O homem concretizará melhor o seu desiderato de ser feliz, conectar-se-á melhor consigo e com os outros, se  tiver possibilidades de realização da sua multidimensionalidade, ou seja, como um ser biopsicossociocultural. E não estamos a excluir a sua dimensão tecnológica e/ou digital, pois ela já está implícita na dimensão cultural.

Voltaremos, oportunamente, a este tema. Uma das questões que se nos coloca, agora, é: estaremos a entrar, pelo protagonismo que vêm assumindo as novas tecnologias e a inteligência artificial, na era “antropotécnica”? Quem criou este conceito e qual é, no essencial, o seu significado? Devemos ter medo da Inteligência Artificial (IA), recear “cenários apocalípticos” ou, pelo contrário, ver nela a esperança de grandes melhorias para a humanidade? Para alguns serão questões que têm respostas únicas e óbvias: uns verão a IA numa perspetiva alarmista e pessimista, outros tenderão a enaltecer apenas as suas virtudes. Penso que podemos fazer uma abordagem mais complexa que não dicotomize, nem simplifique este assunto.
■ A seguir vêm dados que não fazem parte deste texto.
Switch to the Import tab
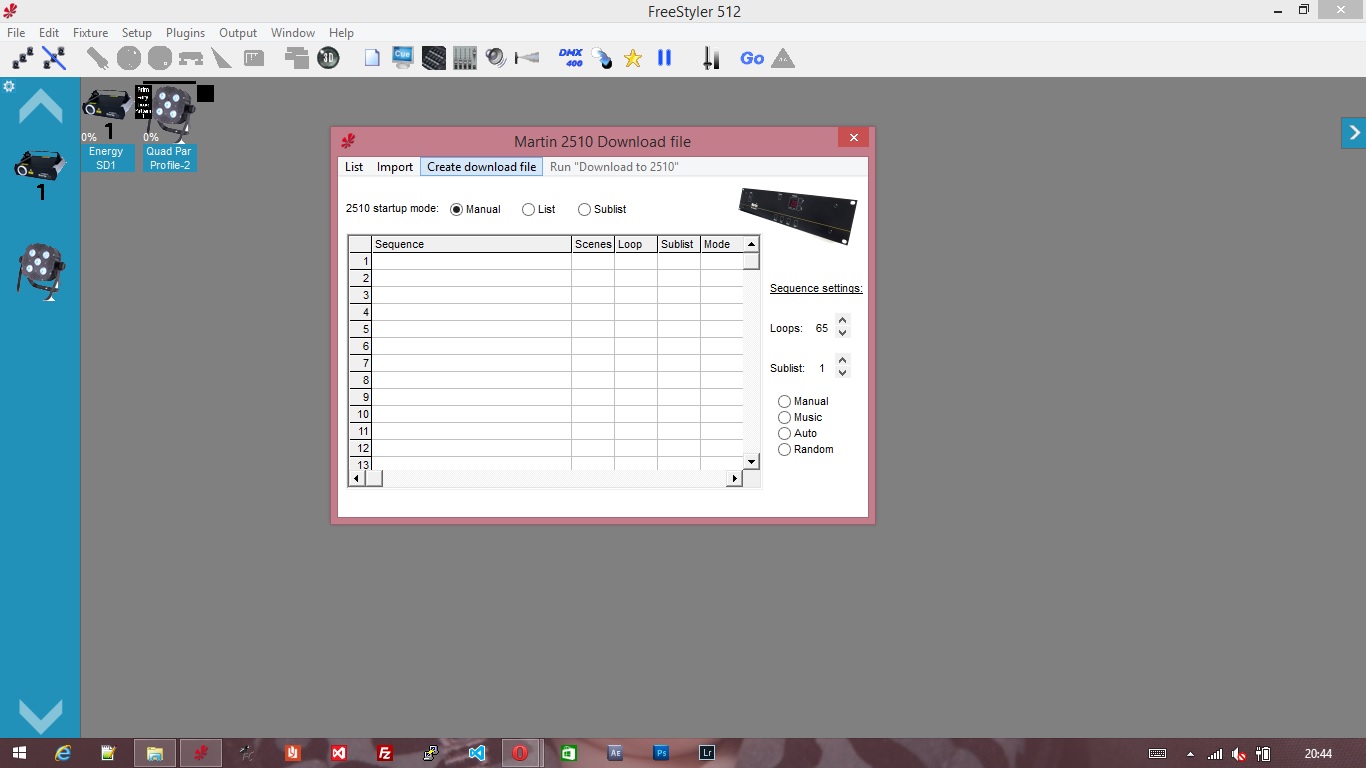This screenshot has width=1366, height=768. click(x=395, y=167)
Sobretudo para os que teimam em menosprezar o pensamento reflexivo e crítico, designadamente para os transumanistas, deixo uma mensagem, quanto a mim bem pertinente, do filósofo alemão Peter Sloterdijk, o qual, na entrevista já aludida neste texto, disse:  […] filosofa-se  graças a uma condição alérgica contra tudo o que está automatizado – mental, emocional e politicamente. A proposição central e última (e primeira) da filosofia é: “isto não pode ser assim tão simples”.

Sob a bandeira luzidia das respostas simplistas (não confundir com “simples”) aos diversos problemas, espreita, não raramente, a ditadura da verdade absoluta que é necessário desconstruir e desmistificar.